In future, this could lead to future tax problems if and when you sell the property, as your father would be taken to be the beneficial owner of the property. To avoid any clash with the department, it is much better to transfer the money to your own account and make the payment to the housing finance company from there.

This will also enable you to claim the income deductions on repayment of loans, if any, for tax purposes.

I have been an NRI for two years and will return to India by end-July, 2007. I was allotted company shares in February 2007. I am still holding them. I will sell them before returning to India. The question is whether the money I get from selling these shares would be taxable in India (I will not have NRI status for the year 2007-2008.)

-- Nadir

Since you will be a Resident for FY 07-08, your global income is taxable in India, whether you transfer the forex income to India or not. For taxation purposes, it is immaterial when the shares are allotted to you, what is material is when the income is earned. The tax on short-term capital gains arising out of this transaction has to be paid.

If a part or the entire amount of your income is taxed in India as well as in an other country or countries, there is no need to worry.

The Double Taxation Avoidance Agreement between the two countries will protect you. Such agreements between India and other countries are available on

I am an NRI since 1990 and want to have the following information:

1. Is IPI7/IPI8 form to be filed with the RBI for the purchase/sale of the property within 90 days of the sale and purchase?

2. Is any permission required from any authority in India for transfer/gift/sale/purchase of the shares, residential, commercial property to the citizen of India or NRI? If so, what is the process?

3. A residential property bought for 4500,000 in 2005, sold in 2007 for 6000,000, what are the total taxes/capital gain tax that I have to pay and do I have to pay any TDS for the same.

-- S Wani

1. A person resident outside India who has a branch, office or other place of business (excluding a liaison office) for carrying on his business activity with requisite approvals in India may acquire an immovable property in India which is necessary for or incidental to carrying on such activity provided that all applicable laws, rules, regulations or directions for the time being in force are duly complied with.

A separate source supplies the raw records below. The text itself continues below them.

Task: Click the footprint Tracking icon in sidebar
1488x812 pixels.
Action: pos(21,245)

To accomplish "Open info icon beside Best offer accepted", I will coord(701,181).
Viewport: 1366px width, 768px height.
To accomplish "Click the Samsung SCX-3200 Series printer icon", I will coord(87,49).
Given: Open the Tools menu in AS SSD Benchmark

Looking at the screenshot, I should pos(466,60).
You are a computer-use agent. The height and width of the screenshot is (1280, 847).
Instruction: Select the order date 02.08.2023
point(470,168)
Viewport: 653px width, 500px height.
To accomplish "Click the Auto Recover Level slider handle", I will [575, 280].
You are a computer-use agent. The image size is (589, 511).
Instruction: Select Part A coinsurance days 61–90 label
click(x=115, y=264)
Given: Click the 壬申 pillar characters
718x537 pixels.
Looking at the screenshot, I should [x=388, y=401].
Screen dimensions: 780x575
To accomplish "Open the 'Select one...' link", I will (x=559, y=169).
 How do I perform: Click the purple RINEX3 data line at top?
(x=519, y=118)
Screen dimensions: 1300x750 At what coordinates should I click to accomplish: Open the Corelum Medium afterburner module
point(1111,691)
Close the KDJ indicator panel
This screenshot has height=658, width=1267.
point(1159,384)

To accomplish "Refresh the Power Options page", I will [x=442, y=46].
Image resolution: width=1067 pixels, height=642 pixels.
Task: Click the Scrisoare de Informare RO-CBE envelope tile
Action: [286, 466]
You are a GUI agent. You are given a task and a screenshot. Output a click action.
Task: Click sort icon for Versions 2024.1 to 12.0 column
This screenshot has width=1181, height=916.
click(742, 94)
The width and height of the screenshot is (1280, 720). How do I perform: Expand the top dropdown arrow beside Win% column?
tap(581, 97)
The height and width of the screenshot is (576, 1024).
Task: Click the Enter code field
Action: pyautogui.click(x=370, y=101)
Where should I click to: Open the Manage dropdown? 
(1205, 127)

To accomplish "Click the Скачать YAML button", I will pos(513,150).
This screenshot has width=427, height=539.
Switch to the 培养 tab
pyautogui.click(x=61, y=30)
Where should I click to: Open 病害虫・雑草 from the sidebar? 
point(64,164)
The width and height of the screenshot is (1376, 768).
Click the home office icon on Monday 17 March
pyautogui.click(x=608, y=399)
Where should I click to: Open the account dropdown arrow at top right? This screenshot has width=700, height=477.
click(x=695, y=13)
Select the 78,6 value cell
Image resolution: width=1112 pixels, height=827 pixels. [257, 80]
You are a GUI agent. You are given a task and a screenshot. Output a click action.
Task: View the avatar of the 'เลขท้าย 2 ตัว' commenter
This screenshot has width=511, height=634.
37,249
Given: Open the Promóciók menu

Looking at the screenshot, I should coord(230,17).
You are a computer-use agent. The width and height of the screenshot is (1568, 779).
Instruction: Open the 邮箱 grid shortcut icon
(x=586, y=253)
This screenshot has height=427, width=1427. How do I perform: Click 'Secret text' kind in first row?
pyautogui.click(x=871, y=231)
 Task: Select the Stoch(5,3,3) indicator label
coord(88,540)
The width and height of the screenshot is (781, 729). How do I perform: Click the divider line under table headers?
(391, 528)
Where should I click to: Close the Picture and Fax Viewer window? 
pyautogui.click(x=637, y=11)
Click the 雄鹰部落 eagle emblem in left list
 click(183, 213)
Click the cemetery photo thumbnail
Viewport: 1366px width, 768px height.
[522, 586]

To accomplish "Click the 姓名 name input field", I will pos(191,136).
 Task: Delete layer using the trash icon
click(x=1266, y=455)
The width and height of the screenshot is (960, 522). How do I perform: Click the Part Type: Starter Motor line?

The entity/concerned person would have to file a declaration in form IPI with the Reserve Bank, within 90 days from the date of such acquisition. The non-resident is eligible to transfer by way of mortgage the said immovable property to an Authorized Dealer as security for any borrowing.

When FEMA replaced FERA, way back in 1999, all the other series of IPI were discontinued for sake of simplifying the procedures.

2. An NRI with foreign passport (PIO) cannot sell an immovable property to any NRI or PIO without permission from the RBI. You may apply to -- the Chief General Manager, Reserve Bank of India [Get Quote], Exchange Control Department, Central Office (External Payments Division), Amar Building, Fort, Mumbai 400 001.

When the property is sold to a Resident, TDS is required to be applied by the Resident.

3. You have merely stated that the property was bought for Rs 45,00,000 in 2005 and sold in 2007 for Rs 60,00,000. However, for calculation of tax liability we would require the specific months of both the purchase and sale transactions.

This is because, in India, the tax provisions are dependant upon the financial year (Apr-Mar) and not the calendar year (Jan-Dec). For instance, March 2005 belongs to FY 04-05 whereas April 2005 belongs to FY 05-06.

You may revert with this data to enable us to work out the tax liability. If you revert, please attach this correspondence for our reference.